How about the company that researches the costs of waste disposal? They need to look at what they do from a different angle. Bottom line is they save their demolition customers money by informing them it will cost less to haul garbage 100 miles to a landfill in Walla Walla than dumping it in the city transfer station which charges much higher fees. They prevent their customers from throwing away money. And there it is play with the idea of throwing away money, dumping money, and the creative ideas start to pour in. They can tell their customers to stop dumping money in a clever, well-designed package.
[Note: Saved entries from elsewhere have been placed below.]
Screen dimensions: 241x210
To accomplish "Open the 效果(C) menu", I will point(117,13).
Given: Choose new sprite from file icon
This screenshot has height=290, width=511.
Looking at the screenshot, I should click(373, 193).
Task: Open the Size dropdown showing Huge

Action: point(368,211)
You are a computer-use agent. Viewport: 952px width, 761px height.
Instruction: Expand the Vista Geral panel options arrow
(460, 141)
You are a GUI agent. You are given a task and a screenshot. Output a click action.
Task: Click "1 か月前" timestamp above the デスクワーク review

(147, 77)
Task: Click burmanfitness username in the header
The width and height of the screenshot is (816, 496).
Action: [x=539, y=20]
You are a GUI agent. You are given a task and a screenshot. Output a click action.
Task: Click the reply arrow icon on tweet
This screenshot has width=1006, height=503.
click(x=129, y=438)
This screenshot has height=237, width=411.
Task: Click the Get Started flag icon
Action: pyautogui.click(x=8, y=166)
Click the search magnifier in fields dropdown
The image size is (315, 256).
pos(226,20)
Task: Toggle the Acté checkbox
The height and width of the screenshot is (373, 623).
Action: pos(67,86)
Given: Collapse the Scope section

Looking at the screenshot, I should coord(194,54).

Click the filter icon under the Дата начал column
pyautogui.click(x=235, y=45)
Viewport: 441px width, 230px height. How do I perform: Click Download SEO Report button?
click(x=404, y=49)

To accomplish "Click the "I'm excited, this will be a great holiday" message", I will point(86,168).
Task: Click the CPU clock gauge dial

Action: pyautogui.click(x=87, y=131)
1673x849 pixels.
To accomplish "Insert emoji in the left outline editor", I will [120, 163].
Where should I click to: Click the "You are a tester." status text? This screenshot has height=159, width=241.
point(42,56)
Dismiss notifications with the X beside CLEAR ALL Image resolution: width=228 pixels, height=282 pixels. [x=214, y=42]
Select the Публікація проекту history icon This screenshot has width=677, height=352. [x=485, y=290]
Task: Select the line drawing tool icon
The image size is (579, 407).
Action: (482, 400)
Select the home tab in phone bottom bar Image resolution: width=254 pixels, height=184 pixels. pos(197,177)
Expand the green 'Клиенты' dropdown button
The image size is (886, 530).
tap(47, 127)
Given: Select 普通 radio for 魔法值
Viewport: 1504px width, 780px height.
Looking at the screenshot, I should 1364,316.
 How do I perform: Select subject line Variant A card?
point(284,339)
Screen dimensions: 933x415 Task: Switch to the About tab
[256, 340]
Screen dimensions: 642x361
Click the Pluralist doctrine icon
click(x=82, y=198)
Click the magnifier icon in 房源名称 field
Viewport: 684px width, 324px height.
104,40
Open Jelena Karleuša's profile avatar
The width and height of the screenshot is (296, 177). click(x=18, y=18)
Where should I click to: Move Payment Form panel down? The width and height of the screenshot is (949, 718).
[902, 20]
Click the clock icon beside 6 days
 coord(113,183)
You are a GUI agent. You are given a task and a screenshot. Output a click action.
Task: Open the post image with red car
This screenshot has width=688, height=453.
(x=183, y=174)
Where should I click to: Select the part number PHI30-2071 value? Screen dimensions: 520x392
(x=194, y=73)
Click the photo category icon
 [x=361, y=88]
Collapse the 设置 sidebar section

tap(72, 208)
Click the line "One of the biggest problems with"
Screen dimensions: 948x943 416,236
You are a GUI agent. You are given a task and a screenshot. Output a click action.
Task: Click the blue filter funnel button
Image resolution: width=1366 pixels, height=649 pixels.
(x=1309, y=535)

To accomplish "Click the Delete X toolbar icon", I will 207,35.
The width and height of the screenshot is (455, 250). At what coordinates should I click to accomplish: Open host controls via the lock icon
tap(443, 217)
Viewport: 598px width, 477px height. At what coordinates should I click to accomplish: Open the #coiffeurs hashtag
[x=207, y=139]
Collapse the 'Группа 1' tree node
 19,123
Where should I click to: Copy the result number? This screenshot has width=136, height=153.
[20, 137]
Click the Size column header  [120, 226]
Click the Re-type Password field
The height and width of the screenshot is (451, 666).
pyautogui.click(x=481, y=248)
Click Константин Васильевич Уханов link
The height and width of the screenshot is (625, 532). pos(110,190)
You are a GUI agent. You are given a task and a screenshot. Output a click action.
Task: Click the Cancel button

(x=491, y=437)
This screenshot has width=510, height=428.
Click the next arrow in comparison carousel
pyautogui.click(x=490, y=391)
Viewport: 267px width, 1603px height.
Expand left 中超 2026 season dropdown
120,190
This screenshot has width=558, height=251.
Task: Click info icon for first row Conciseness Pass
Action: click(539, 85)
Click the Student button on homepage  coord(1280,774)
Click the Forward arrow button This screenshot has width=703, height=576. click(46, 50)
I once re-branded a construction supply company. Construction supply is not a very progressive, creative industry, but the new owner of the company is an innately savvy marketer. His store is only a few blocks from Safeco Field and Seahawks Stadium. He rents his parking lot during games. Knowing his market is full of sports fans, we developed a promotion rewarding his customers with free game tickets and parking when they give his company a certain level of business. The summer promotions have the feel of baseball gamea little retro with clean, bright colors. He stands out in his industry; very few companies like his take advantage of the fact that no one expects clever, well-designed promotions from a construction supply company, let alone free game tickets and parking.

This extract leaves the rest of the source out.